Il rock sta diventando sempre più merce rara. È un genere che inizia ad avere la sua età, e il pubblico ha un atteggiamento diffidente verso chitarre pesanti e affini. Però i Thing Mote gettano il cuore oltre l’ostacolo e ci provano, così il 5 giugno pubblicano il loro album d’esordio: “Robokiller”.
Nati e cresciuti artisticamente a Verona nel 2006, hanno sfornato una serie di EP – i loro banchi di prova – per approdare quattordici anni dopo a “Robokiller”. Propongono, in questa nuova produzione, un sound heavy, delle sezioni vocali articolate con cui decidono di trattare dei temi distopici in lingua inglese. Indubbiamente il materiale di partenza è molto interessante, però ci sono delle sbavature su cui è doveroso riflettere.
Il fatto che la storia personale dei Thing Mote sia composta perlopiù da EP emerge in maniera forte dopo le prime tracce. Non è un fatto negativo in sé, ma di certo influisce sull’identità di “Robotkiller” che in alcuni passaggi risulta quasi “addensato”. Spiego meglio cosa intendo. Abituarsi alla composizione di EP ha forse lasciato una traccia nel modus creandi del gruppo che mette tantissima carne al fuoco e rende meno digeribili i dieci brani dell’album.
L’impressione è che i Thing Mote, con “Robotkiller”, abbiano sentito di dover dire tutto e subito
Infatti spesso le chitarre indugiano in passaggi strutturati, corposi e anche ispirati, e altrettanto fanno le voci (a cui è stata dedicata evidentemente parecchia attenzione) risultando però troppo carichi e “fitti”. Il rischio maggiore è di perdere l’attenzione dell’ascoltatore. Nel dipanare la matassa armonica, l’impressione è che i Thing Mote abbiano sentito la necessità, tipica dell’EP, di dover dire tutto e subito, senza rispettare quella che è la lunga distanza dell’album. Sono passati da centometristi a maratoneti, e lo stacco si sente.
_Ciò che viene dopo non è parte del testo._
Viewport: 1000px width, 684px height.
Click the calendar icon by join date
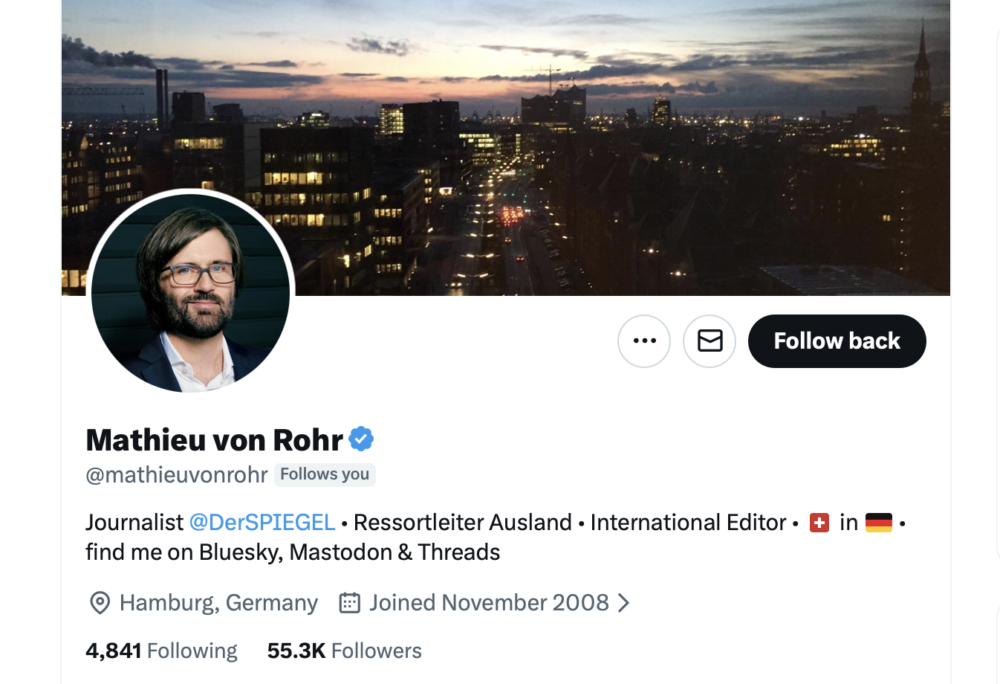(349, 603)
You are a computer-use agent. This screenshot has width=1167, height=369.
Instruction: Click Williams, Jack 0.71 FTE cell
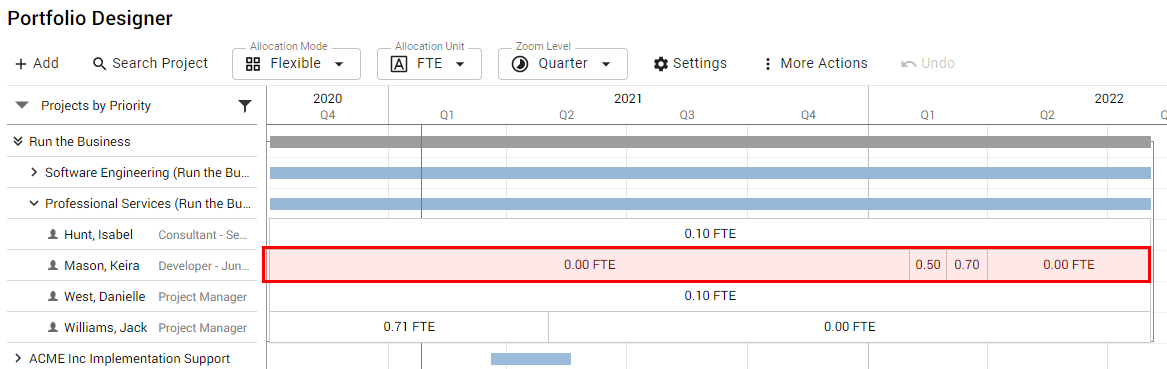coord(409,327)
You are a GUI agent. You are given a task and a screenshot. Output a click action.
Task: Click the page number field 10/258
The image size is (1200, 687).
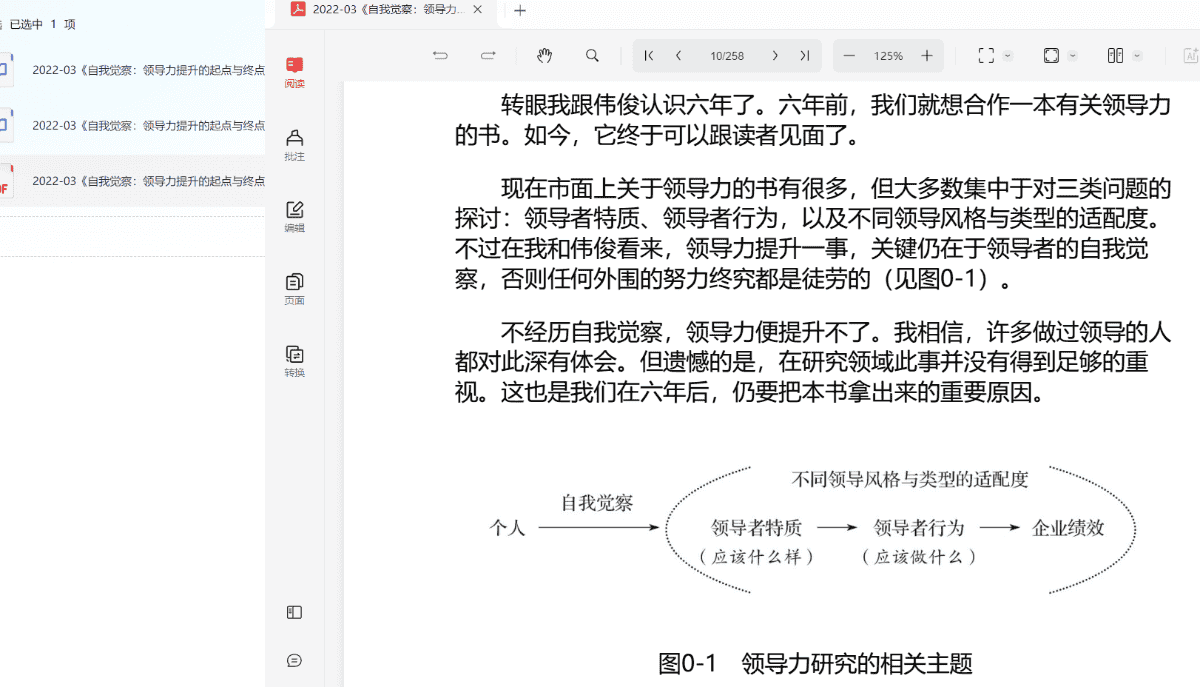pyautogui.click(x=727, y=56)
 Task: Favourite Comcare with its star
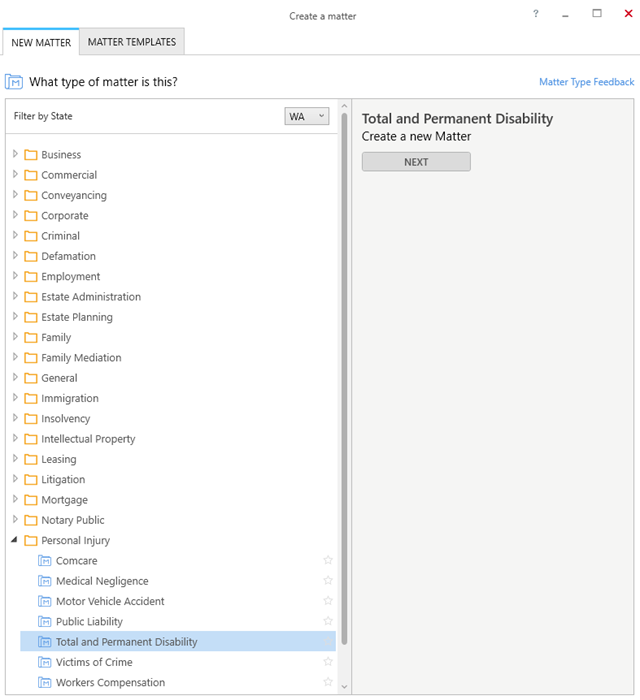[x=328, y=560]
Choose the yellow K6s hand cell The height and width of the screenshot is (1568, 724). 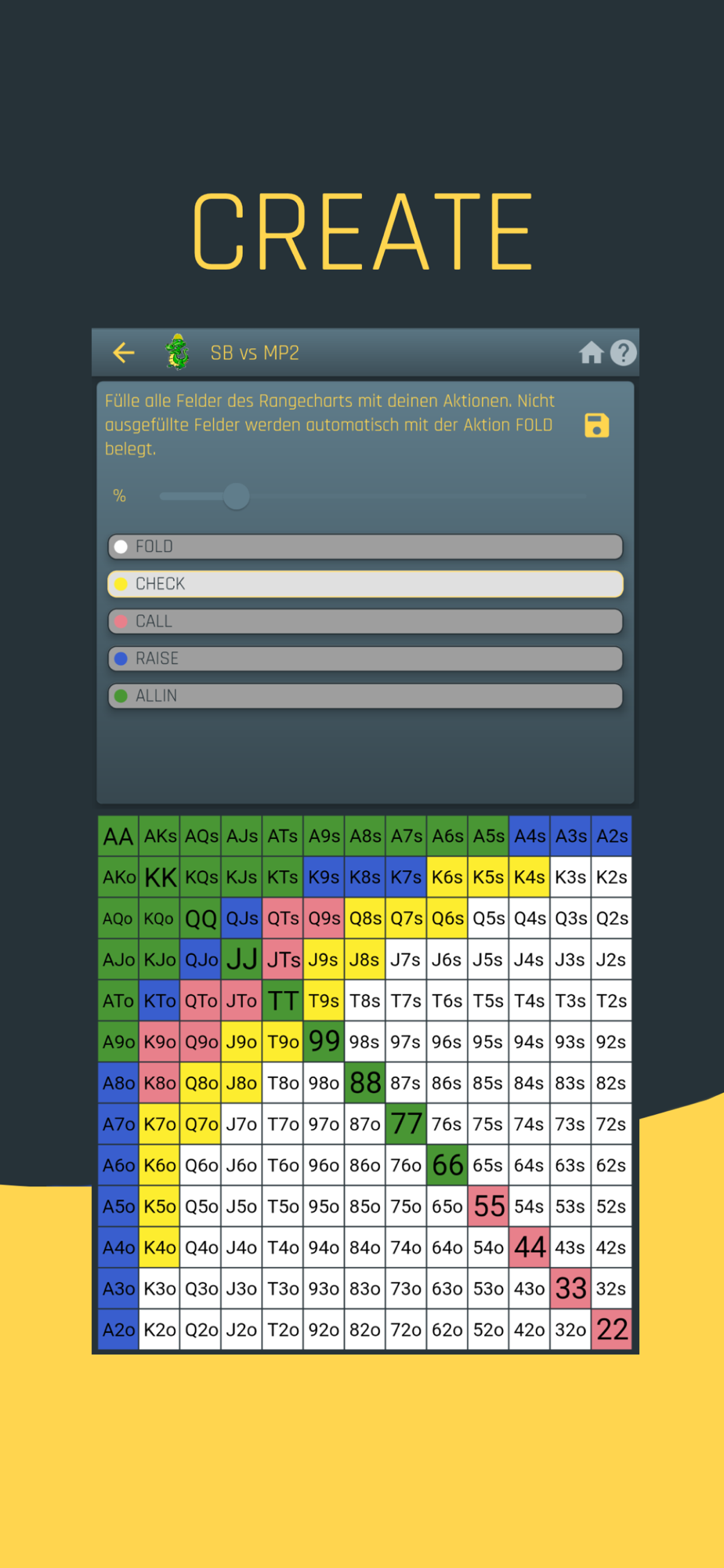(x=447, y=877)
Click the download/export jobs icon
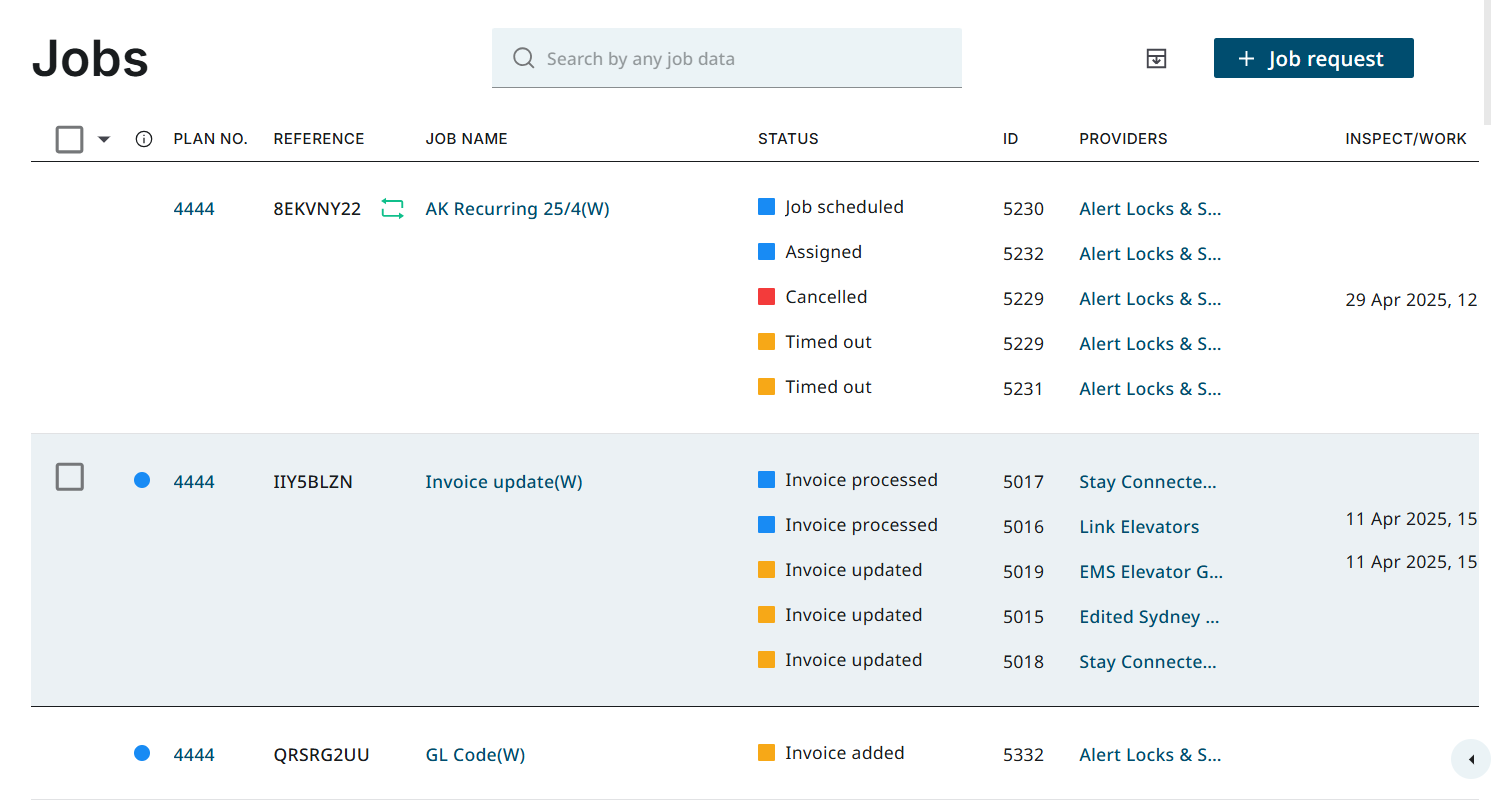 tap(1156, 59)
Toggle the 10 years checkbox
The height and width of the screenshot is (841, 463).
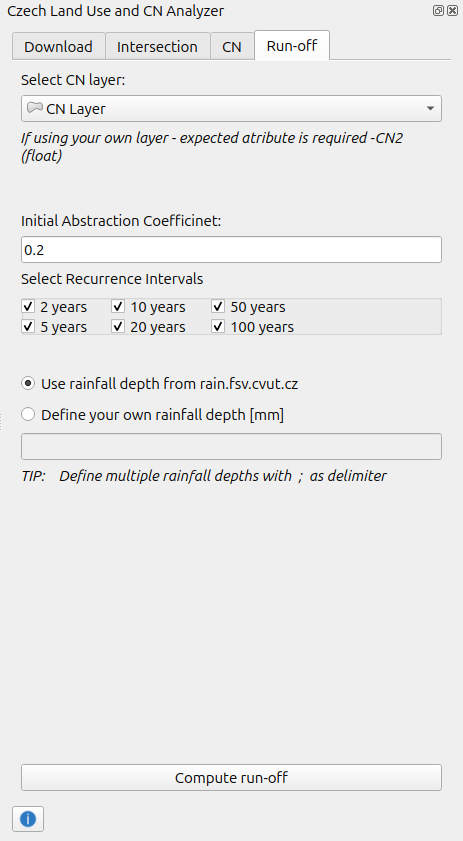(118, 307)

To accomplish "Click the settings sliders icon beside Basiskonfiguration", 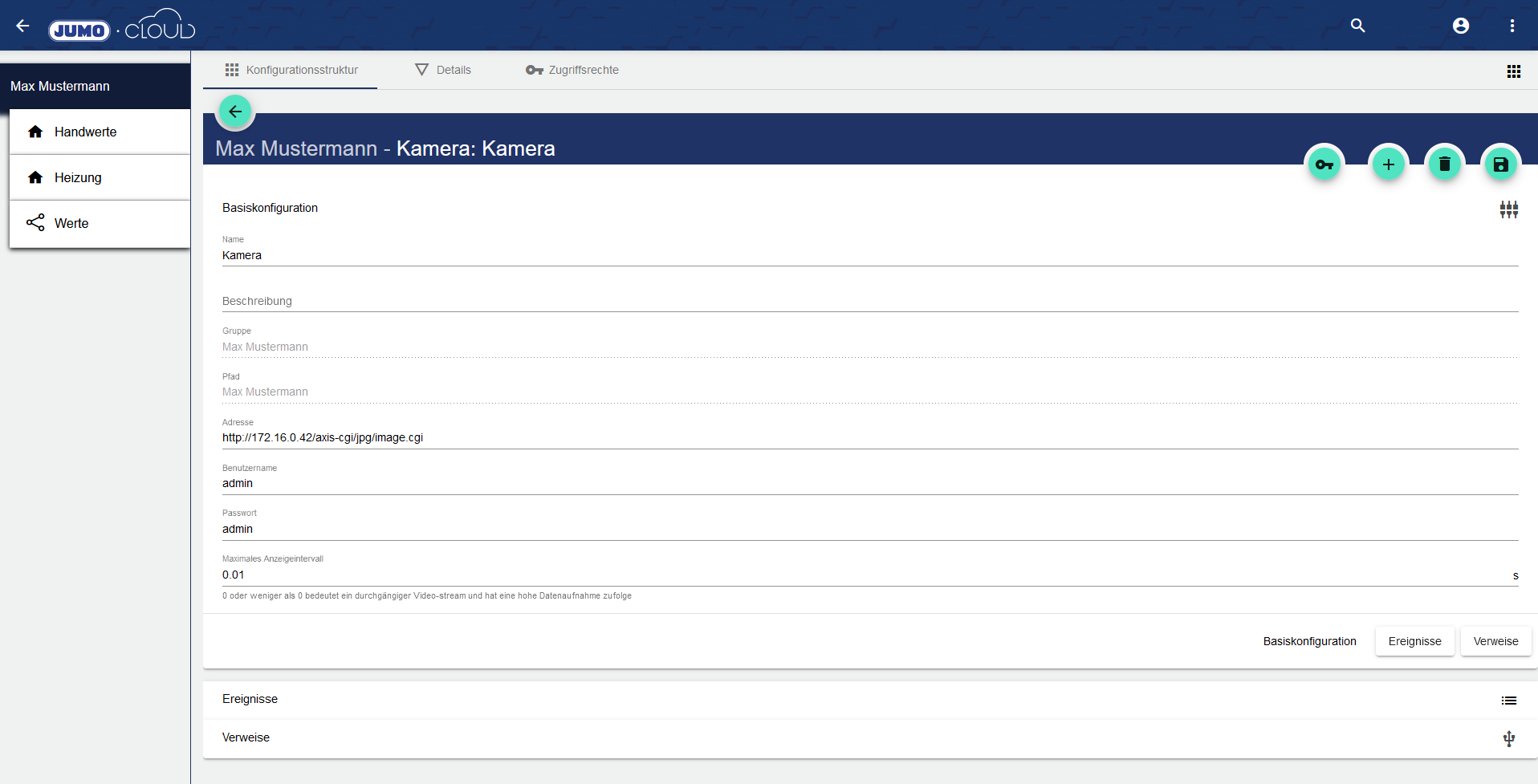I will [1508, 209].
La dose di tecnica che offrono i Thing Mote è indiscutibile, va solo gestita meglio. Il consiglio non è quello di “allungare il brodo” ma solo di snellire l’impasto sonoro per aiutare l’orecchio ad accogliere e comprendere tutte le architetture che hanno inventato i ragazzi di Verona. Perché se c’è una cosa che a “Robotkiller” non manca è proprio la capacità di esprimere il background del gruppo. Si sentono bene le influenze del metal, le dissonanze vagamente grunge e la venerazione in generale per la musica scritta alla vecchia maniera. Bisognerebbe solo lasciarla respirare un po’ di più.